BEGIN

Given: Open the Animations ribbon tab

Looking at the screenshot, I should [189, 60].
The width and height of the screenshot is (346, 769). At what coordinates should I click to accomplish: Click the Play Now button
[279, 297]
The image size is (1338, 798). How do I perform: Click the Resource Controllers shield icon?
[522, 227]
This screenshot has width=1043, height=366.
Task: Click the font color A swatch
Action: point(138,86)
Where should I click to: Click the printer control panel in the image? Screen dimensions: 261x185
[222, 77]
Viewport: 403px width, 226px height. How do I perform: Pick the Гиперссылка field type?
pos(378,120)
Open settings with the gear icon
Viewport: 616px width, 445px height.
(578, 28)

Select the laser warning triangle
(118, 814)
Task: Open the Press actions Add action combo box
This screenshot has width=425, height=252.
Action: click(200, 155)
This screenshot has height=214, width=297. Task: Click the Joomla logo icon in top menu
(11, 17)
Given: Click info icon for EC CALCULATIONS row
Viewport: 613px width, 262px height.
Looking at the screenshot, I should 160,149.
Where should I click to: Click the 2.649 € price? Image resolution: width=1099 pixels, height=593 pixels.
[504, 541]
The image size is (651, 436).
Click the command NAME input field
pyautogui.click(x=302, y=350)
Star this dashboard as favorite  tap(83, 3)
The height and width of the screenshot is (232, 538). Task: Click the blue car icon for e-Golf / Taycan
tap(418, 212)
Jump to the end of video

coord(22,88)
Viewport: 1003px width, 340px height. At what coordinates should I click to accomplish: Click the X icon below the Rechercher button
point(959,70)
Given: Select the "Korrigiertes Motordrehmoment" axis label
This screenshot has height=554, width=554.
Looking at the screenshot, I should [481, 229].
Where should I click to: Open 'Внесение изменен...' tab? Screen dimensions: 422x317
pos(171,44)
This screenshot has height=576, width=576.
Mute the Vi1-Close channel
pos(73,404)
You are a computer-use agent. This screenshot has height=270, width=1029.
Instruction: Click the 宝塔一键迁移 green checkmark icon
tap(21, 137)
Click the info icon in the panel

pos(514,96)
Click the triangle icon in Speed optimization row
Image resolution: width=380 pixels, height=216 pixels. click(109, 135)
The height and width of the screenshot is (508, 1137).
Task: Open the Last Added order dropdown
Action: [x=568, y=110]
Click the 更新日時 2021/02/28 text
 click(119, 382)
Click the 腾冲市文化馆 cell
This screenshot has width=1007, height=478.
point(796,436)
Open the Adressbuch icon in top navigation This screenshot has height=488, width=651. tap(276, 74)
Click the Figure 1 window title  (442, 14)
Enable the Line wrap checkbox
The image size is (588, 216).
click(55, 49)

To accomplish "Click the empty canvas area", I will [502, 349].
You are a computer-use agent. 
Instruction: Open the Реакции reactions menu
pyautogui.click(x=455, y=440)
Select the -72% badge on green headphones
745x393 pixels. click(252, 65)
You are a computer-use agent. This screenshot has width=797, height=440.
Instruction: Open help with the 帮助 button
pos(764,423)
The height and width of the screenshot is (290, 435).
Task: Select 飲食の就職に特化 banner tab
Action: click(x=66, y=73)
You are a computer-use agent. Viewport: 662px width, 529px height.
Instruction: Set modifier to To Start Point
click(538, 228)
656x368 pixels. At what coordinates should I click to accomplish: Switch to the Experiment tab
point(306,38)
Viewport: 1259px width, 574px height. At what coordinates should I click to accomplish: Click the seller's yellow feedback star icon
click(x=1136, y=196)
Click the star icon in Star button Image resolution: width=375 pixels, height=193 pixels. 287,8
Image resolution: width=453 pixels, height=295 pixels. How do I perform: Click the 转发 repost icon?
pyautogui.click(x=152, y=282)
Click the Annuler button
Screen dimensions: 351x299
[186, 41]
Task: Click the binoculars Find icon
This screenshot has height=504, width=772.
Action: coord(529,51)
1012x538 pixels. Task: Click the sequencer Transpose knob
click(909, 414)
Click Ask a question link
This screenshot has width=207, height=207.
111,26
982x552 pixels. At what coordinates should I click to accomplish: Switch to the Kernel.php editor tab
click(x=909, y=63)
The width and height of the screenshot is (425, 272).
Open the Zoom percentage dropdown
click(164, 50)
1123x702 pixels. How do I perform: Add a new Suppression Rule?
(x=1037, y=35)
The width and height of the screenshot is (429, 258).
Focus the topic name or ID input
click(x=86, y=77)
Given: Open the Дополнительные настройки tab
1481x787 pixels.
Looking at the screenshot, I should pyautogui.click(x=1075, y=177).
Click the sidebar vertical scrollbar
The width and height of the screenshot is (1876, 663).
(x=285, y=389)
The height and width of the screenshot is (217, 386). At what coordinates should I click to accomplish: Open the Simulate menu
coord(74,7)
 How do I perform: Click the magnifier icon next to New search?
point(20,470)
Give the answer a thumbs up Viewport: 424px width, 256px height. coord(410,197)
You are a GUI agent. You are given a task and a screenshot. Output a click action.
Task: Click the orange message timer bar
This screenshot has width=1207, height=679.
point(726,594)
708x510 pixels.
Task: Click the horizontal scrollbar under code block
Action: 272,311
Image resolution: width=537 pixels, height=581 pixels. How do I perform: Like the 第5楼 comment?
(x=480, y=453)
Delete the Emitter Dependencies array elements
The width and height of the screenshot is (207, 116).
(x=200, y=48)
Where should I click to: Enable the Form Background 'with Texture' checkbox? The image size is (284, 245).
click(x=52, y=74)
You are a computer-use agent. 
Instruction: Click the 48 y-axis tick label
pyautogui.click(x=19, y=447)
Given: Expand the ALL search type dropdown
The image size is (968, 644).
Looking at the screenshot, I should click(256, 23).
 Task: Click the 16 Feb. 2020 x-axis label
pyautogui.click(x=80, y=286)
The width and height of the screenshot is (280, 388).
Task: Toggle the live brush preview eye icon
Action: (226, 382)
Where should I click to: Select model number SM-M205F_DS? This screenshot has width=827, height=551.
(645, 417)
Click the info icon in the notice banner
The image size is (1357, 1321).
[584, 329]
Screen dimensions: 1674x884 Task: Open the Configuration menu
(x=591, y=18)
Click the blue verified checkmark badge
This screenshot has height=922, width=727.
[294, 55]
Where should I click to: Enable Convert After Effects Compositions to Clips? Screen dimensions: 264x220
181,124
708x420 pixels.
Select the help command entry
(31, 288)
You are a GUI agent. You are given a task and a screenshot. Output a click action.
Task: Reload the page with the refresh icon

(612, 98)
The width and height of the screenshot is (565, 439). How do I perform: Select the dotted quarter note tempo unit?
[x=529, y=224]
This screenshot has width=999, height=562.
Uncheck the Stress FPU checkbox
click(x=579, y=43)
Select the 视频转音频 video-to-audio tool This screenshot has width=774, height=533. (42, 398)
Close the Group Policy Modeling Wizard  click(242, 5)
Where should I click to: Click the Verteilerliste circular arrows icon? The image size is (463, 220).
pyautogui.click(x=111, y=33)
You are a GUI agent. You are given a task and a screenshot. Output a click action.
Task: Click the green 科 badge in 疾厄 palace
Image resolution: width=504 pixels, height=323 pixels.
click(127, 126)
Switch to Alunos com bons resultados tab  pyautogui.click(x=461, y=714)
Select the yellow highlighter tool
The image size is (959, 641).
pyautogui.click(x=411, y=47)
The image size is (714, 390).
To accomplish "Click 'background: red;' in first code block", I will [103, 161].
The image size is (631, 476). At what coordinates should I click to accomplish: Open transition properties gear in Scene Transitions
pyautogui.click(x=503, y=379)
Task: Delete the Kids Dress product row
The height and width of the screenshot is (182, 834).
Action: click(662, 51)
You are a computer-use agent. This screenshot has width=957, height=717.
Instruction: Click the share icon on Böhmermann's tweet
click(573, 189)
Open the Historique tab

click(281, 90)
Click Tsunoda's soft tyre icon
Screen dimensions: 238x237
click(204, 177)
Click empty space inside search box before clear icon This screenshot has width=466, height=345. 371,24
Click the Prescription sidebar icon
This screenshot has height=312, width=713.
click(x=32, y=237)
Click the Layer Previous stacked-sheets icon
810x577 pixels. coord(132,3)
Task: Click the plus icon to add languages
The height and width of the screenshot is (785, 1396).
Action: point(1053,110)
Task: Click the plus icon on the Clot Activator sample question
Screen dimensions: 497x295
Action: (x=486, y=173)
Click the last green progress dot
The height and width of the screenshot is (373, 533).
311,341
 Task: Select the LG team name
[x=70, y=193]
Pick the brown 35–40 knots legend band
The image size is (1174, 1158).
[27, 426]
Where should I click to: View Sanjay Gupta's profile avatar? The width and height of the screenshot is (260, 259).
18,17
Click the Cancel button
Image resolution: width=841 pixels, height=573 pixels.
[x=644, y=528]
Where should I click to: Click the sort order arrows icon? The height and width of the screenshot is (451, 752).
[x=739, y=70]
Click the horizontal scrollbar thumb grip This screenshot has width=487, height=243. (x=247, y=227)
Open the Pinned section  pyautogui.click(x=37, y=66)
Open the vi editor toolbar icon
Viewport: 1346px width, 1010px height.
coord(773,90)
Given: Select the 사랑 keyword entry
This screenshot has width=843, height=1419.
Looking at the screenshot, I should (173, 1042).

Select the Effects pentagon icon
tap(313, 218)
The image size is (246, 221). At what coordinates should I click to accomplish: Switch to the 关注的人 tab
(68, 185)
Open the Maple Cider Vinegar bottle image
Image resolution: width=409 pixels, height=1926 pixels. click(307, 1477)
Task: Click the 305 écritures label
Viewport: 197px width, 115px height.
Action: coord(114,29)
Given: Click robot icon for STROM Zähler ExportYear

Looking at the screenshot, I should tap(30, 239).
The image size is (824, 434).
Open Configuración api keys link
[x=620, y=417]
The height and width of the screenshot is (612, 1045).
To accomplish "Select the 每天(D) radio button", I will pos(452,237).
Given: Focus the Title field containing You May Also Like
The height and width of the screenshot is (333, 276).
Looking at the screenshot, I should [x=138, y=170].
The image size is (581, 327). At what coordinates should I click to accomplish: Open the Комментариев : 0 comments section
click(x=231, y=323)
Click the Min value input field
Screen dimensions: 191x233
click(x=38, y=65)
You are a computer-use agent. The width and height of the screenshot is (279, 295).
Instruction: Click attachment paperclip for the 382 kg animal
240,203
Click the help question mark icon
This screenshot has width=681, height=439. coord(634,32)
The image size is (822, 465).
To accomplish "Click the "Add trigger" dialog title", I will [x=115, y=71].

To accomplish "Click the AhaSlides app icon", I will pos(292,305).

END

_What needs to be done:_ Copy back the listing above exactly, but only from the line with "Image resolution: width=537" through the line with "Given: Expand the ALL search type dropdown", both ends included.

_Result of this task:_
Image resolution: width=537 pixels, height=581 pixels. How do I perform: Like the 第5楼 comment?
(x=480, y=453)
Delete the Emitter Dependencies array elements
The width and height of the screenshot is (207, 116).
(x=200, y=48)
Where should I click to: Enable the Form Background 'with Texture' checkbox? The image size is (284, 245).
click(x=52, y=74)
You are a computer-use agent. 
Instruction: Click the 48 y-axis tick label
pyautogui.click(x=19, y=447)
Given: Expand the ALL search type dropdown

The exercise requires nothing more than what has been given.